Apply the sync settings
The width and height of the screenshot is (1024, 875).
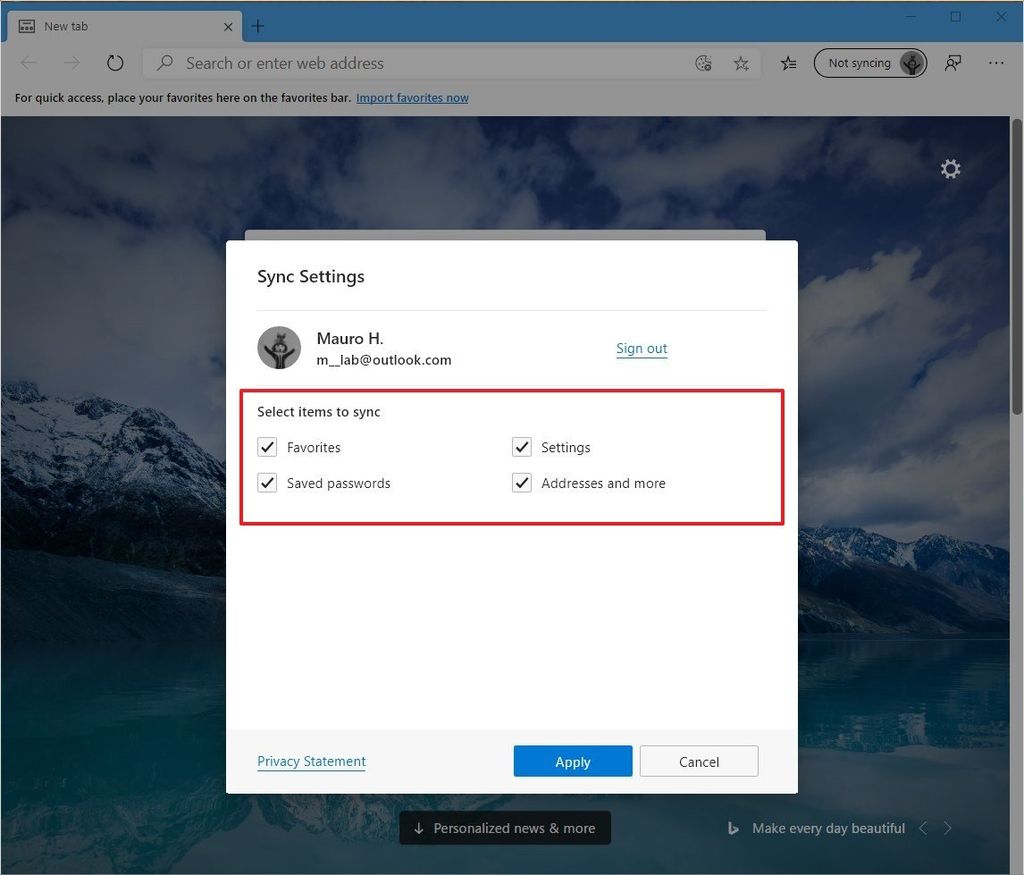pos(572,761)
---
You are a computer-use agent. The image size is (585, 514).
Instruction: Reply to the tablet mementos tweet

:: TASK REQUIREMENTS ::
Give back the records above exactly, limited to the lines between the one holding "You are a computer-use" and the one holding "Instruction: Reply to", inclusive.

:: EXERCISE SOLUTION ::
You are a computer-use agent. The image size is (585, 514).
Instruction: Reply to the tablet mementos tweet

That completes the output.